For the last year, Russian GPS jamming out of Kaliningrad and St. Petersburg has affected commercial aviation in areas around the Baltic. Lacking reliable navigation, pilots have aborted several flights from Finland. 

“DHL/Swift flight BCS18D was jammed from Kaliningrad on its final 34 minutes before crashing into a house in Vilnius,” an open-source transportation blogger, Auonsson, writes on Bluesky. “So were at least 6-20 other aircraft in the area at that time.”

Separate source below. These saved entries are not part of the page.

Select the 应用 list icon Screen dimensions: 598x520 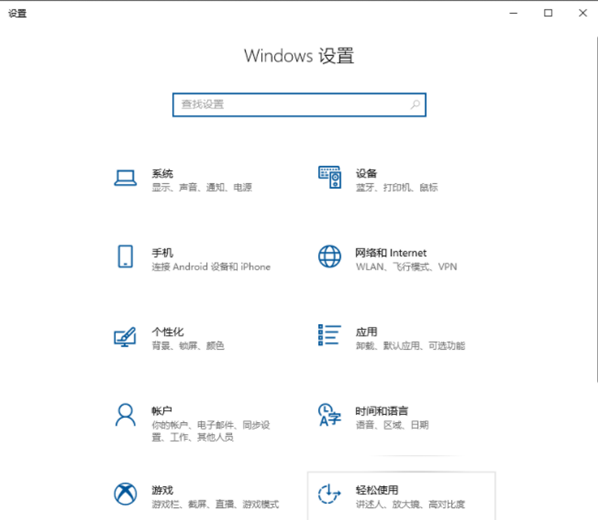click(x=330, y=335)
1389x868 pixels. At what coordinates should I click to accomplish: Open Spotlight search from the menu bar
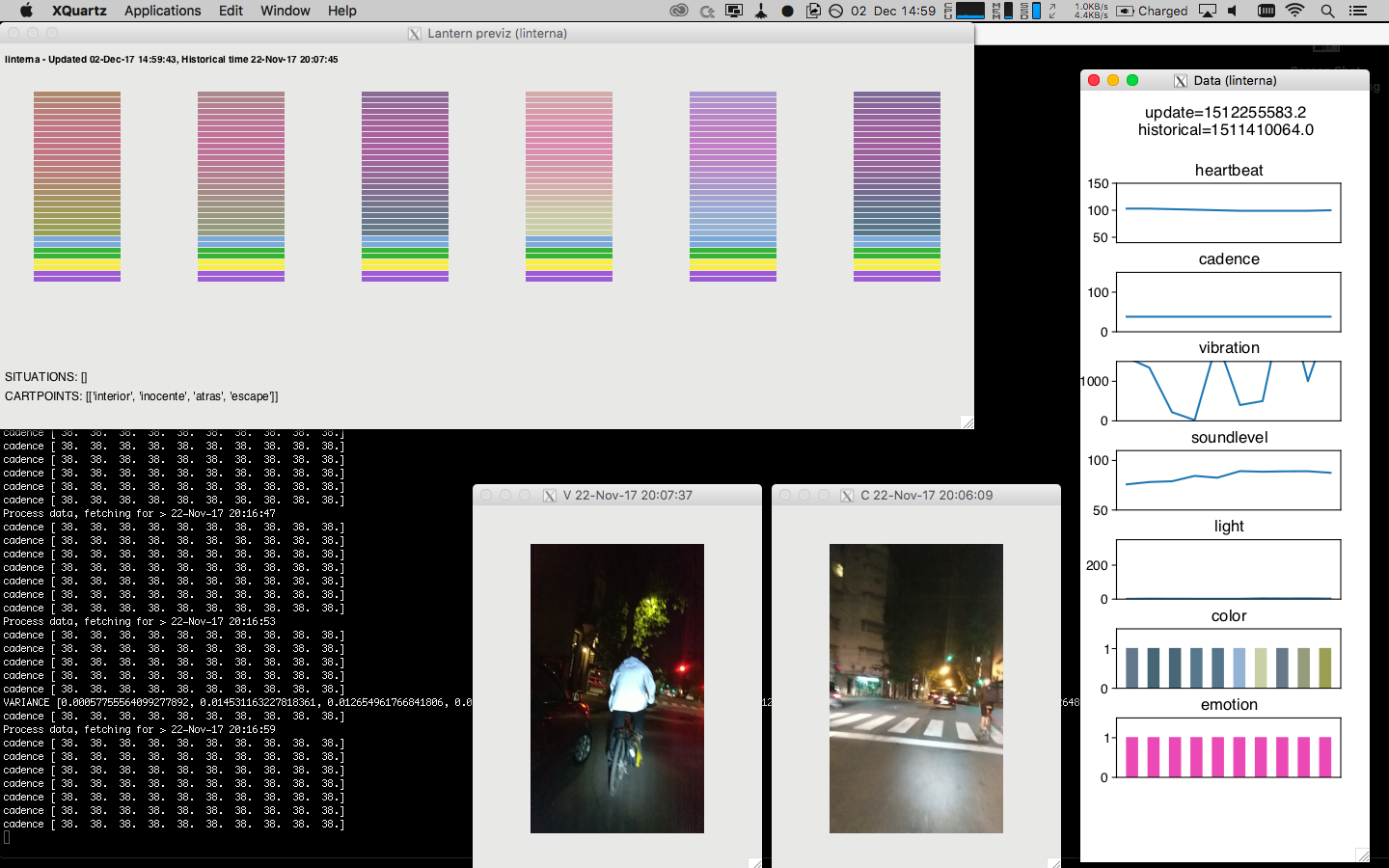1327,11
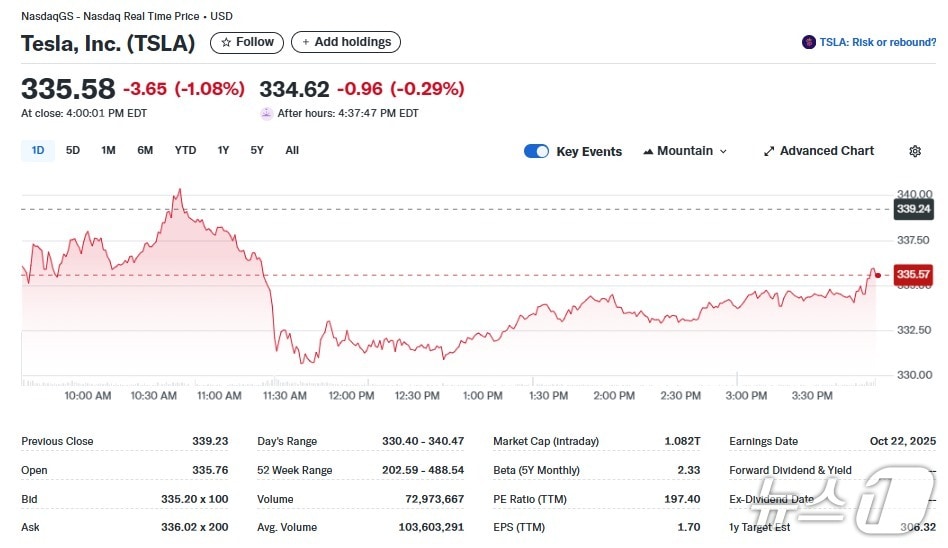Select the 1M chart range

108,150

Last summer, incendiary devices ignited at DHL logistics hubs, one at Leipzig, eastern Germany, and another at Birmingham, England. Earlier this month, the Wall Street Journal cited security officials as saying the devices had been shipped from Vilnius and were part of a covert Russian operation to start fires aboard cargo or passenger aircraft flying to North America.

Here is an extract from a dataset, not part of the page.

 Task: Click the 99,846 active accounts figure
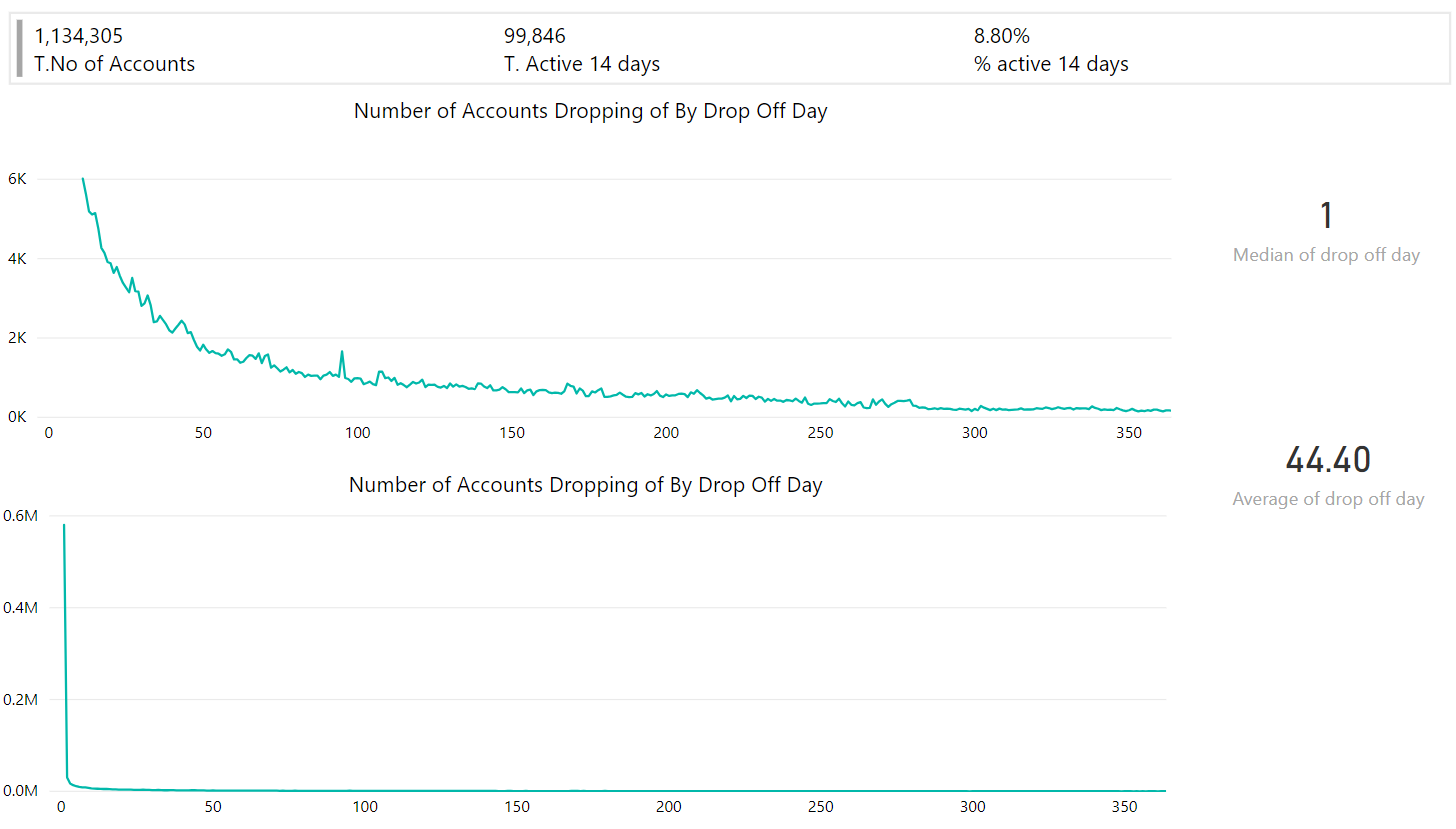[x=535, y=36]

“With all we have and all we know, there are no signs that it could have been an act of sabotage,” the Lithuanian defense minister, Laurynas Kasciunas, told reporters Wednesday at Vilnius in respect of the crash that killed one crew member. The three surviving crew members said there had been no chaos or concern inside the aircraft preceding the crash, and no smoke or smell, the minister said, according to Reuters.

Investigators from DHL and Boeing have joined a U.S. National Transportation Safety Board team to help Lithuania with its probe of the flight, which originated at Leipzig. A DHL spokesman, Dirk Heinrichs, on Wednesday sent the Sun this comment via email: “The cause of the accident is still unknown and an investigation is already underway.” Officials from the scene said the cargo aircraft did not use GPS for landing, and any interference with such signals was unlikely to have had an impact.

Six-hundred miles to the east, as many as five Danish and German warships on Wednesday were guarding a Chinese bulk carrier, the Yi Peng 3, which Danish and Swedish investigators suspect dragged its anchor on the night of November 17, cutting two trans-Baltic undersea cables. The anchor dragging went on for six hours as the ship moved across 111 miles of waters in Sweden’s exclusive economic zone. During that time, the ship turned off its automatic identification system signal.

With a Chinese captain, the boat is believed to have picked up a Russian passenger when it took on a load of fertilizer at the Russian Baltic port of Ust-Luga on November 15. Danish navy ships detained the Chinese ship as it was passing through Danish straits, at the western exit of the Baltic. 

“If you sail 400 km through the Baltic Sea with the anchor lowered to destroy international internet cables, you do not leave the Baltic Sea unscathed,” a Danish parliamentarian, Rasmus Jarlov, wrote Wednesday on Bluesky. As chairman of the parliament’s defense committee, he wrote: “Now that’s enough. This kind of thing must be answered proportionately. The damage they cause us must be retaliated against.”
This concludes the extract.